Kurulduğu günden bugüne ÇEKÜL Vakfı yaptığı çalışmaları ve bağlı kaldığı ilkeleri kamuoyu ile paylaşmak amacıyla çeşitli yayınlar yapıyor ve etkinlikler düzenliyor. Çalışmalardan edinilen deneyim ve birikimi belgeye dönüştürerek geleceğe kalmasını sağlamak için çaba gösteriyor. Bu kapsamda yapılan çalışmalarda, Anadolu kentleriyle ilgili yapılan belgelemeler, belgesel filmler, kentsel ve kırsal yörelerde yapılan fotoğraf ve kamera çekimleri de arşivlerde yer alıyor. Yayın ve tanıtım etkinlikleri kamuoyunu bilinçlendirmenin yanı sıra, koruma politikalarının oluşmasında ve uygulanmasında etkin rol üstlenen kamu kurumları ile yerel yönetimlerin de yararlanacağı kaynaklar olarak önem taşıyor. Web sayfasına ana ilke olarak bunları yazan Çekül heyetine ilçemize yapmış oldukları gezide Mudurnu’da ve diğer tarihi kasabalarda, taşınmaz kültür varlıklarının nasıl restore edilmesi gerektiğine örnek olan, 1840 lı yıllarda ki yaşanmışlığı günümüze taşıyan “işletmeci” mantığı ile değil ev sahipliği ile Mudurnumuzun geleneksel kültür taşımacılığı ile kültür paylaşımını amaçlayan Hacı Şakirler Konağını gösterebilseydik Çekül’ün ana amaçlarında yazdıkları koruma politikalarının oluşmasına katkı vermiş olurduk.
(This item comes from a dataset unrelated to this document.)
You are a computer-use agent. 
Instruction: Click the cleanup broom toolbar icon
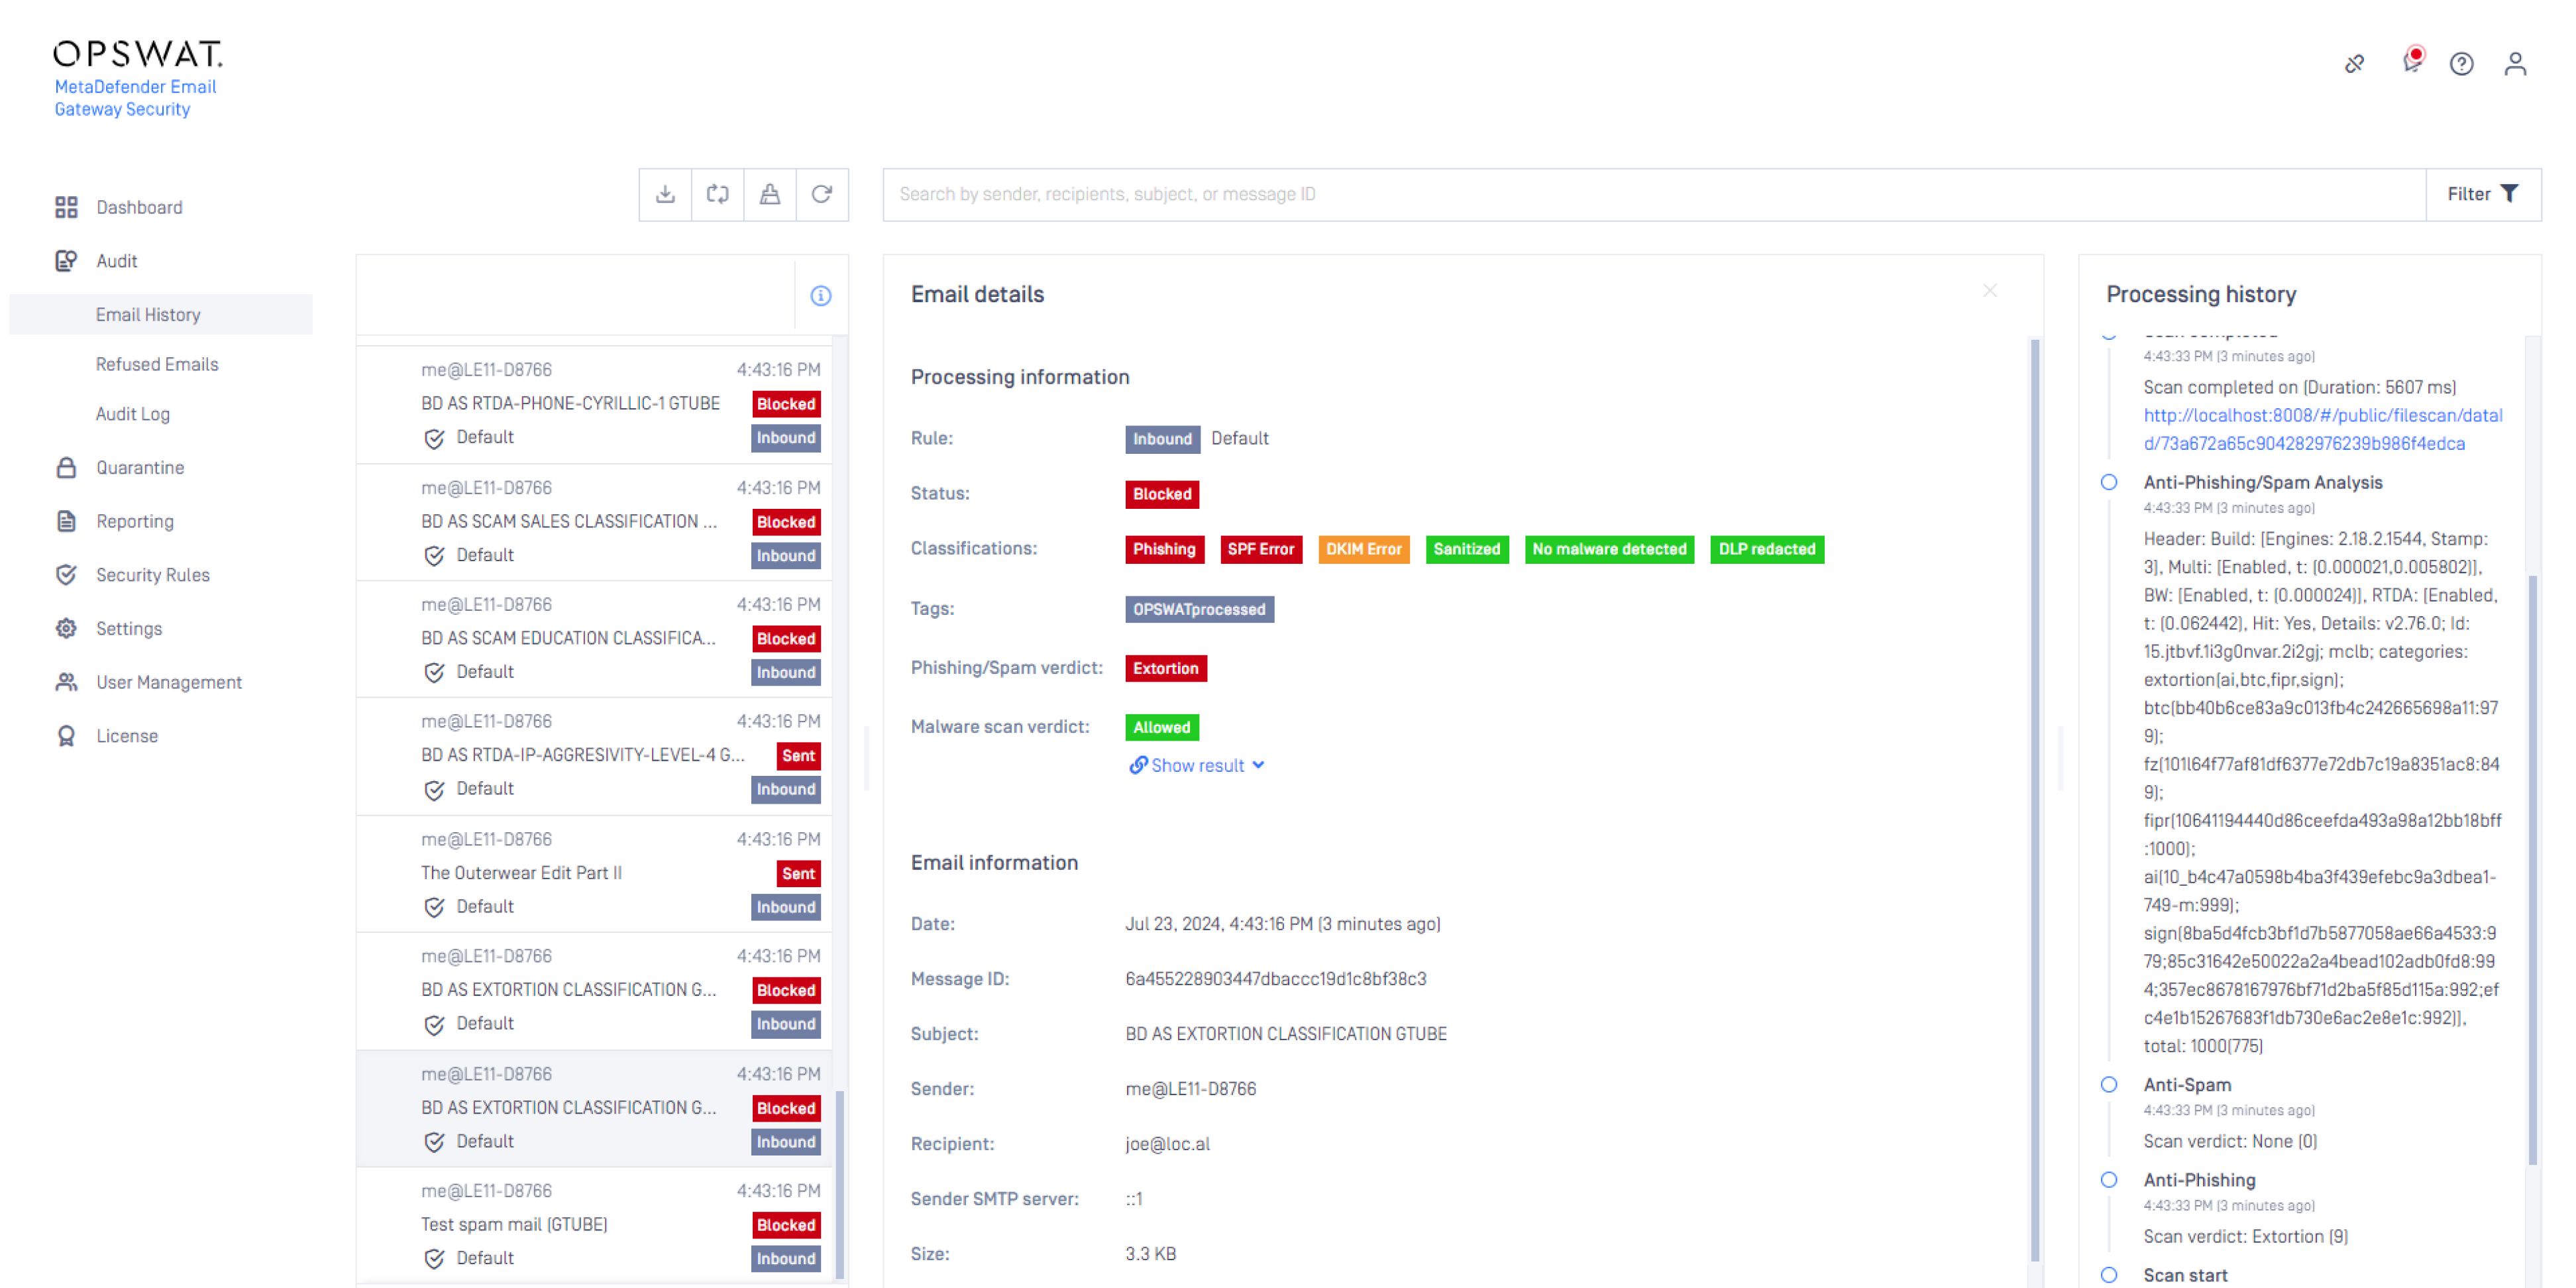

          Uzun zamandır yazmayı düşündüğüm bir konu daha var; ilçemizde restorasyon adı altında bir sürü yanlışlık yapılıyor. Tamir edeceğiz diye o güzelim işleme dolap kapılarını, konak kapılarını, balkon işlemelerini yok edip yeni ağaçları boyayıp sıvayarak eski yaşanmışlığı yok ediyoruz. Bu işi acil rant işi olmaktan çıkarıp planlanması ve işi bilen uzmanlarca kontrolünün yapılması lazım. Henüz turizm bürosunda görevli bir eleman bulamadık umarım daha fazla bozulma olmadan mimari anlamda geleceğimizi planlayan bir mimar buluruz.